### Texto proporcionado
Fue un fracaso absoluto. Lo que pretendía ser un golpe de estado contra las autoridades de la República de Weimar y la instalación de un gobierno nazi fue una asonada, una bravuconada que duró unas pocas horas, logró plegar pocas fuerzas a su movimiento y terminó con sus líderes en prisión. Hubo, además, 21 muertos.

Pero fue el fracaso más caro de la historia. Para su protagonista significó un triunfo a largo plazo. Y esa victoria posdatada fue una desgracia para la humanidad.

La irrupción de Hitler

100 años atrás, el 8 de noviembre de 1923, Adolf Hitler irrumpió en una gigantesca cervecería de Múnich para comenzar una revolución. No pudo lograrlo, ni siquiera estuvo cerca de hacerlo. Pero ese, el Putsch de la Cervecería, fue el comienzo de su vida pública, de un camino que no terminaría hasta que se convirtiera en el Führer y que intentara durante más de un lustro, a cualquier precio, conquistar el mundo.

Las cervecerías eran el lugar natural de reunión de los hombres alemanes. Hacia allí se dirigían después de la jornada laboral y los días de descanso. Eran salones inmensos con balcones en el primer piso que daban hacia la planta principal. Algunos tenían capacidad para 3.000 personas. Con el ímpetu que brindaban las (muchas) cervezas y con la furia y desesperación que provocaba la pésima situación económica alemana las discusiones políticas eran muy frecuentes. Tanto que las cervecerías se convirtieron en el gran foro de las discusiones ciudadanas. Eso derivó en que hasta se hicieran mitines políticos. No había mejor sitio techado para que los políticos expusieran sus ideas y lanzaran sus partidos. Allí encontraban público cautivo y entonado por las cervezas.

Una de las más grandes y populares de Múnich era una ubicada al sur de la ciudad, la BürgerBräukeller. Allí se iniciarían los hechos.

En medio de la severa crisis económica y de revueltas populares que provocaron conmoción pública durante semanas, a fines de septiembre de 1923 se declaró el estado de emergencia en la región de Baviera con la declaración de una especie de estado de sitio, la restricción de varios derechos y la militarización de la zona. Se nombró a Gustav Ritter von Kahr como comisionado estatal; su misión era la de restablecer el orden. Quedó al mando de la situación junto a otros dos hombres, con los que conformaba un triunvirato para resolver las grandes cuestiones. Ante estas medidas, Adolf Hitler, en ese entonces alguien que iba ganando espacio en el Partido Nacionalsocialista, anunció que haría, en las semanas siguientes, 14 reuniones públicas. La respuesta de von Kahr fue veloz: se prohibió la convocatoria a reuniones públicas.

Hitler y los máximos jerarcas
Hitler y los máximos jerarcas nazis marchan 14 años después en honor a los caídos durante esa jornada a los que convirtieron en los primeros mártires nazis (Keystone/Hulton Archive/Getty Images)

### Material mostrado
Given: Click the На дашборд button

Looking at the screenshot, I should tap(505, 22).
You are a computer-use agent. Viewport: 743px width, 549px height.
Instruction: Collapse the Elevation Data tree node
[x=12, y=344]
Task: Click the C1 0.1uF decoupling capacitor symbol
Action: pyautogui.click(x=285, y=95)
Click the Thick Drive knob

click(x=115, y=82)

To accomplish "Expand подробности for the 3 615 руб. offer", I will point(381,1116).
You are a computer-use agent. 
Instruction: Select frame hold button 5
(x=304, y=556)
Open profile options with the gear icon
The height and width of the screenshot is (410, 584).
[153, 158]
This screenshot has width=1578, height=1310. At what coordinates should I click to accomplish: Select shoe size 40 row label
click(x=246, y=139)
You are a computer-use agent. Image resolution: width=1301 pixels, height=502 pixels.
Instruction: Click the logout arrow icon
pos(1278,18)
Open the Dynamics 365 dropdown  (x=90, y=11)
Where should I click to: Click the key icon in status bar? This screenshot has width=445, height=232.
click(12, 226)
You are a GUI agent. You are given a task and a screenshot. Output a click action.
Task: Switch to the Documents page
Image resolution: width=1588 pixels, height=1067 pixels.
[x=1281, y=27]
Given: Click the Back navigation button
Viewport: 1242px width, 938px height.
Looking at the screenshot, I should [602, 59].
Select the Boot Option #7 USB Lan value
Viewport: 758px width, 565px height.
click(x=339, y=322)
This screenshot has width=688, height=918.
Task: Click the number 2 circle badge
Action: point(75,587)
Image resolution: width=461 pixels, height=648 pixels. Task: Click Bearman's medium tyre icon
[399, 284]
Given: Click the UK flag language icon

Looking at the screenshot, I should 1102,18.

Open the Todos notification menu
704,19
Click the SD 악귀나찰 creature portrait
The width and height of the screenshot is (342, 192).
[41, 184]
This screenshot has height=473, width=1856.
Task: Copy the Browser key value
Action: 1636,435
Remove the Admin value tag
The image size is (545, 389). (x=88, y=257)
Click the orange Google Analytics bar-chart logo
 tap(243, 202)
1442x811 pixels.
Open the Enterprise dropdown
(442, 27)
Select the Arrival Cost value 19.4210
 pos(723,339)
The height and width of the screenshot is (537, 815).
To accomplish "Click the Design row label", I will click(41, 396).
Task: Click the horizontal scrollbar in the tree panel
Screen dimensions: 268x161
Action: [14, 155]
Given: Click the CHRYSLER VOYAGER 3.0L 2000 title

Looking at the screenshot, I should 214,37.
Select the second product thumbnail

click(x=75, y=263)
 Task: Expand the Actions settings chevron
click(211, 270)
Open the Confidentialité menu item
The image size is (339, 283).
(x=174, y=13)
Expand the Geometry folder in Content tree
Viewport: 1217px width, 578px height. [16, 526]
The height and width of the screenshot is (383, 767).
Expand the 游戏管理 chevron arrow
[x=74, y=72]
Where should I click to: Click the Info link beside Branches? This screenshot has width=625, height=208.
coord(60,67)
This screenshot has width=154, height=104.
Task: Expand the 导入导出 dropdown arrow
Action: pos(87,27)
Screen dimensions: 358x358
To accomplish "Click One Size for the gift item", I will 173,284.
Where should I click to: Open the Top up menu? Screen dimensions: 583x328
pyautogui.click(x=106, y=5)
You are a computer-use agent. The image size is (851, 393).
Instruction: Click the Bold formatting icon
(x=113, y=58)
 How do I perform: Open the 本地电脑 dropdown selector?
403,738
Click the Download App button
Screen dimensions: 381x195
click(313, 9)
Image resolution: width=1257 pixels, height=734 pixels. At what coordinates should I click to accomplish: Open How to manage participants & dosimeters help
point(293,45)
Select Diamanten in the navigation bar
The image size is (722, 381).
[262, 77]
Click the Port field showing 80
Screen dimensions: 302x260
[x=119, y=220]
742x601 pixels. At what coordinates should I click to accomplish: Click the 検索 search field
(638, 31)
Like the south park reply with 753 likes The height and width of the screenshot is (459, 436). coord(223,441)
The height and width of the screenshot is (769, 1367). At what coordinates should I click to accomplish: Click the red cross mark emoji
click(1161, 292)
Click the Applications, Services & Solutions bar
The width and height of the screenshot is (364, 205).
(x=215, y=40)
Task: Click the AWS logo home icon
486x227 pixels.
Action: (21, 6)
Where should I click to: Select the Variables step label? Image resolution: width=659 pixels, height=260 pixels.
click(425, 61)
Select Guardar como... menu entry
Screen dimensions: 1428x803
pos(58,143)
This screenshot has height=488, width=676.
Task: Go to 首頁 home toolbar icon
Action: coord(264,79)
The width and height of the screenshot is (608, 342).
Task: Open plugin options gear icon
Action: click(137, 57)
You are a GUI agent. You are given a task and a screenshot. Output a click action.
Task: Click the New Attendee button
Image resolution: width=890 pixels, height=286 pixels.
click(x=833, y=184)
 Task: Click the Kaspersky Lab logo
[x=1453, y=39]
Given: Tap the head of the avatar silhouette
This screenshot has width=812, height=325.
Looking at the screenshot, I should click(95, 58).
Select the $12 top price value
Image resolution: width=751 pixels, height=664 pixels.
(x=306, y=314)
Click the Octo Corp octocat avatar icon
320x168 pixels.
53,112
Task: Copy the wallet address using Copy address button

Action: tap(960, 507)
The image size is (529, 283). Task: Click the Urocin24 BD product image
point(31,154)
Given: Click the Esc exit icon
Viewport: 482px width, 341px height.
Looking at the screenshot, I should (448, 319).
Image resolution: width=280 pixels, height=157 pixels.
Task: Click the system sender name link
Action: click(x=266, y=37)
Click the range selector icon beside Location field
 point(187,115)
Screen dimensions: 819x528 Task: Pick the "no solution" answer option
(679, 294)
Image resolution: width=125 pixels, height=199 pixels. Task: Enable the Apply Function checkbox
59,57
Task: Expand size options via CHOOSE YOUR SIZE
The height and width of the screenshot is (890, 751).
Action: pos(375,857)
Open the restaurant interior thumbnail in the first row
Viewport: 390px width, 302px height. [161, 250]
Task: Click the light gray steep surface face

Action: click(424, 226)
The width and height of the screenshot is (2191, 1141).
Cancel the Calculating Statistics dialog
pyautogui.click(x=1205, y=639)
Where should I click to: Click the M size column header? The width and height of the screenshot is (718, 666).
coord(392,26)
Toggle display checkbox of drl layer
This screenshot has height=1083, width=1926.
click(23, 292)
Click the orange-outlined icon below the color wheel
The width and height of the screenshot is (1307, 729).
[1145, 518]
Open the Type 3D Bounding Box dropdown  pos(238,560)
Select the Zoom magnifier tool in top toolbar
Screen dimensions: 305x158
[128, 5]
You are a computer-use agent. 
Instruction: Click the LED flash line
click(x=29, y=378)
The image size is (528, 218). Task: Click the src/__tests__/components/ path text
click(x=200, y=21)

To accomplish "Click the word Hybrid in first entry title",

### Por hacer
a – Contesta, según el texto sobre el Putsch de la Cervecería:
(i) ¿Cuántos muertos hubo?
(ii) ¿Para cuántas personas tenían capacidad algunas cervecerías?
(iii) ¿Cuántas reuniones públicas anunció Hitler para las semanas siguientes?
b – Nombra todas las agencias o archivos que figuran en el crédito de la foto del texto sobre el Putsch de la Cervecería.
c – Sigue escribiendo el texto sobre el Putsch de la Cervecería a partir del punto en que termina.
Las líneas no tienen nada que ver con esto.

### Respuestas en orden
a –
(i) 21.
(ii) 3.000.
(iii) 14.

b – Keystone, Hulton Archive y Getty Images.

c –
Hitler estaba convencido de que estaban dadas las condiciones para tomar el gobierno, para provocar la revolución. Sólo había que crear la suficiente agitación social y conseguir una figura con prestigio, detrás de quien pudieran cobijarse, alguien con un pasado glorioso que terminara de convencer a los indecisos. Del resto se encargaría él y sus discursos enfáticos, algo ridículos, pero que tenían un alto poder de convicción.

Hitler sabía que solo no iba a poder. Buscó un personaje público que lo legitimara, alguien para utilizar como gran escudo de prestigio. Uno de los candidatos ideales era Erich Ludendorff, un general héroe de la Primera Guerra, responsable de las victorias en Lieja y Tannenberg, nacionalista recalcitrante y, después de la guerra, uno de los más convencidos defensores de la teoría de El cuchillo en la Espalda, que denunciaba la iniquidad y la traición que había significado para los alemanes el Tratado de Versalles.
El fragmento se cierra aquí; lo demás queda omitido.